We recently sat down with Andreessen Horowitz General Partner, Anish Acharya, to discuss how product management has evolved over time and within companies. It’s a great listen for all product managers interested in staying current within their roles as PMs.
Product management is a field that is ever-changing. Christina Lucey chatted with her mentor and former manager about the evolution of product management. They also covered how the role evolves within a company over time.
The whole episode of Product Talk is fascinating, but you can also check out the highlights below.
On the role of product in early-stage companies
According to Acharya, the role of product changes as a company evolves.
“Early is exciting because it’s when there is the most potential and the products can go, and really the business can go, in so many different directions. I think the product is the most interesting sort of interface between all of the intentionality and all the sort of designs of the creator of that product, of the PM, and the market, their customers.
“So the product really represents, especially at this early stage, this manifestation of ambition and intention. It’s something that you can over-index at the early stage. At later stages, that it becomes more of a financial conversation. So just it’s an exciting time and the product is the best representative of what’s going on and what to be excited about for companies at that stage.”
On what has changed in product management over the last 10 years
This change is what Acharya sees as creating the best products from his perspective as a GP at a16z.
“There was a world maybe ten years ago when product was really, I don’t know if clean is the right word, but it was a narrow domain where it was really the business of product people and engineering people. Everything now, most of the best products are created by joining the perspectives of people in many different functions.”
On the evolution of product within a company and industry
The evolution of product within a company changes as a company grows. We’ve seen the role of product evolve within industry as well.

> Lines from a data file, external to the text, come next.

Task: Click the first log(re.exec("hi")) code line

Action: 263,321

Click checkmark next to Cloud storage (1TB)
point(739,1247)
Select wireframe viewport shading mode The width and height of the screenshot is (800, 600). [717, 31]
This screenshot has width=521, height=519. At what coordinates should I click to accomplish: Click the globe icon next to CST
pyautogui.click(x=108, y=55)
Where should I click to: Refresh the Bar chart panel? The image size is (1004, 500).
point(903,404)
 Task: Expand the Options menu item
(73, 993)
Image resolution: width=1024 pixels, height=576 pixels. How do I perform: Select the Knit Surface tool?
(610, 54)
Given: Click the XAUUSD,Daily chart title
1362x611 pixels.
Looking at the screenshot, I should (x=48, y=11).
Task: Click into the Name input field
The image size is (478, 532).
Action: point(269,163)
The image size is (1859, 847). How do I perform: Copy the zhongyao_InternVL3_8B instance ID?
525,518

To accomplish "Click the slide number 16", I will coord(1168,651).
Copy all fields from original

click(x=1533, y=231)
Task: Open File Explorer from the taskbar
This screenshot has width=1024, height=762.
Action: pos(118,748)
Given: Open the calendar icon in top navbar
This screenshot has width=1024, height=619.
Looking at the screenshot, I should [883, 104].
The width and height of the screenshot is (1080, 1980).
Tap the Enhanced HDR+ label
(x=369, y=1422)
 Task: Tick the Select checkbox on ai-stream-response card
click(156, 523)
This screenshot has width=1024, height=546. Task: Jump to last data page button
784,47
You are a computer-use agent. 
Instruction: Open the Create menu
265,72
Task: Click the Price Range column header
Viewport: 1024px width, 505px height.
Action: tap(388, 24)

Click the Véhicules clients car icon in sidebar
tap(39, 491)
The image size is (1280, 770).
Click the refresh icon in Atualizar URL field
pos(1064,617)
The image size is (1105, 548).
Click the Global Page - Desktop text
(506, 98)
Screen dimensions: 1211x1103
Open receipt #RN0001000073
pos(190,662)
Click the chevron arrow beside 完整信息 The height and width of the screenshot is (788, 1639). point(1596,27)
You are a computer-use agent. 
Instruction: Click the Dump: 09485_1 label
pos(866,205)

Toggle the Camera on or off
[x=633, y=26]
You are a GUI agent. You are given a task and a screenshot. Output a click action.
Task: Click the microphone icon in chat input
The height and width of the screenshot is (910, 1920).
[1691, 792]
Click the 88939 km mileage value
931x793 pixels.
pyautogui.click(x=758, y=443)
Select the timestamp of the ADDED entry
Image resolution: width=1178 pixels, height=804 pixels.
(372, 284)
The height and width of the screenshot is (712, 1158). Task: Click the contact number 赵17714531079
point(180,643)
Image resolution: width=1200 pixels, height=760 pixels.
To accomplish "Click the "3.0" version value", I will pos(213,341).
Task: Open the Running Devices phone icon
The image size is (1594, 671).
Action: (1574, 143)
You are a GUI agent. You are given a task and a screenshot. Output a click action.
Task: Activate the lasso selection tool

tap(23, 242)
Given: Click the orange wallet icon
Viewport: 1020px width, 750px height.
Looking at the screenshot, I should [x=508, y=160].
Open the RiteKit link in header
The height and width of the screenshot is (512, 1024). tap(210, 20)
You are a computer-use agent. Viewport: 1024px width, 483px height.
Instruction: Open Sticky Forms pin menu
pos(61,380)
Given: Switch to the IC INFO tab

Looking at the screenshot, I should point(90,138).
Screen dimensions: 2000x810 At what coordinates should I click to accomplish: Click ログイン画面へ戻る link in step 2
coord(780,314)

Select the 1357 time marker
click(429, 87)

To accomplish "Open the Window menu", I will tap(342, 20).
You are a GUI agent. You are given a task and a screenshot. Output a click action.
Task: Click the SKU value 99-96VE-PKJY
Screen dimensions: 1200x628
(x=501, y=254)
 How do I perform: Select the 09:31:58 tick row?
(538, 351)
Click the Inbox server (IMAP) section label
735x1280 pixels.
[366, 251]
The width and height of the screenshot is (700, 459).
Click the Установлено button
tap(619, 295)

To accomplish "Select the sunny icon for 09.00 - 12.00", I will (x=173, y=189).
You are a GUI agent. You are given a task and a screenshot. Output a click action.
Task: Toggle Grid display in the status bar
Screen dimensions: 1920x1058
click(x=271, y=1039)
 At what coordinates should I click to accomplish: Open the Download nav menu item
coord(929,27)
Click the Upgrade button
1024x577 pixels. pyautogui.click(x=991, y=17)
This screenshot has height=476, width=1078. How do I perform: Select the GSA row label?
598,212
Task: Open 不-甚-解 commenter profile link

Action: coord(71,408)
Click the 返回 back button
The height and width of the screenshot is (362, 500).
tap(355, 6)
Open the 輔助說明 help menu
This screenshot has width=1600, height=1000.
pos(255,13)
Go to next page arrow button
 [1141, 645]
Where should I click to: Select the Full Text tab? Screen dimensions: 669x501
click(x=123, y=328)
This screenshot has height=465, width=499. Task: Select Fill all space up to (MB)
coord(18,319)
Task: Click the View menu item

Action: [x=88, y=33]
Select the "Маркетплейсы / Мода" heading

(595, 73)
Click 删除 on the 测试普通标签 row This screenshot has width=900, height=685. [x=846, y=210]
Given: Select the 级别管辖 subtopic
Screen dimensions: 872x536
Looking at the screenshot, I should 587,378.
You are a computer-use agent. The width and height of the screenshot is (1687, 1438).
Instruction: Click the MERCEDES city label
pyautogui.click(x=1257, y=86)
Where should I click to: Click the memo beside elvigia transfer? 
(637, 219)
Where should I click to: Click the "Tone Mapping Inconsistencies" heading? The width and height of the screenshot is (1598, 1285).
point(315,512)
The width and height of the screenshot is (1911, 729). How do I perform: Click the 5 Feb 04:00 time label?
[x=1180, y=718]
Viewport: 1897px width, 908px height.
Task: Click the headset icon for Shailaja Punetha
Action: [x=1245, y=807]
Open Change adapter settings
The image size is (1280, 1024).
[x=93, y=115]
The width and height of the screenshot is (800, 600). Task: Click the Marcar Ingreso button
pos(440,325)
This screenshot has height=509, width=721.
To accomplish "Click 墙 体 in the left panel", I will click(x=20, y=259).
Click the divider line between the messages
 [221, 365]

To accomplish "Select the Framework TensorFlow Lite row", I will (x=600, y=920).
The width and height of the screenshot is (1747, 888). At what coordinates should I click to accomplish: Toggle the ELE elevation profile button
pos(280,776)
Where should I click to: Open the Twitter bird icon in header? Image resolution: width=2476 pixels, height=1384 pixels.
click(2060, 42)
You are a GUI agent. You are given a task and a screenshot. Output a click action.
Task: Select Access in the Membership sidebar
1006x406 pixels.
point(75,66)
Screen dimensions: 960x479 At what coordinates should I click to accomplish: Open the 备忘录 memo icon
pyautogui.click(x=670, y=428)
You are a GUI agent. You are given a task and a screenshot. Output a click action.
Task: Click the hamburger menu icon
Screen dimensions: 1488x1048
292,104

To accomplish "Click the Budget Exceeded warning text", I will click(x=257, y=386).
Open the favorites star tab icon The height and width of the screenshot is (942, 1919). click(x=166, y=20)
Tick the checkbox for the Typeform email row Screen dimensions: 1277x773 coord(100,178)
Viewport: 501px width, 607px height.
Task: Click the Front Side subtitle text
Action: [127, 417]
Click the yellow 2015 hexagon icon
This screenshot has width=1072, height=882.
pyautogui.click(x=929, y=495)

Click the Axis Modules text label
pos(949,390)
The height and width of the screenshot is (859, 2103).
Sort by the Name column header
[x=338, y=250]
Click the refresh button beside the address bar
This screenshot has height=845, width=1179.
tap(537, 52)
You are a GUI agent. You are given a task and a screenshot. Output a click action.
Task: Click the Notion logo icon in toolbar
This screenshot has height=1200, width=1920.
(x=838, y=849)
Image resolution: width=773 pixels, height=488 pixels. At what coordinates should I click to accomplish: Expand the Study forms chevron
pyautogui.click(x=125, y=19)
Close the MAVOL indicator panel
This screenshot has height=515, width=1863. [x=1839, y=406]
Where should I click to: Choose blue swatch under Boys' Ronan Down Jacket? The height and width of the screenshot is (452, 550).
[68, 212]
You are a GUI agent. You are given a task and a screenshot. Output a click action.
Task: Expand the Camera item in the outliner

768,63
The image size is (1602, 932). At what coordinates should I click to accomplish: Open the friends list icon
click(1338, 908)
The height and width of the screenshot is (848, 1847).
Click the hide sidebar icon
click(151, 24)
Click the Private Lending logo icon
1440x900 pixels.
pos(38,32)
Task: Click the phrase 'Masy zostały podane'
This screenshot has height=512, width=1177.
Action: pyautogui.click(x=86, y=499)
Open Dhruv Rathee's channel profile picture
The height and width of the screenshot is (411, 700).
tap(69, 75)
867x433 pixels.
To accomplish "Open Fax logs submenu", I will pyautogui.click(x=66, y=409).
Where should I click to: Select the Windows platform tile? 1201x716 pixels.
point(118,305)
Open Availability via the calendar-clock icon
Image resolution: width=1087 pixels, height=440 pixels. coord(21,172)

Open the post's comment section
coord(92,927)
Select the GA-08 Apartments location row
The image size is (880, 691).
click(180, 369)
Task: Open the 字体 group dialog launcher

“I think that the way that you actually have leverage changes over time. It happens both within a company and in the industry more broadly. So, I think a great example is if you look at how a company is built, like what is a company superpower over time, maybe at the beginning, when your pre-product-market fit, it’s just speed of learning. Whether that’s our lovable YC founders eating ramen noodles, coding till three in the morning, or a very different style of team either way, the faster you go, the faster you learn, the faster you get to product-market fit.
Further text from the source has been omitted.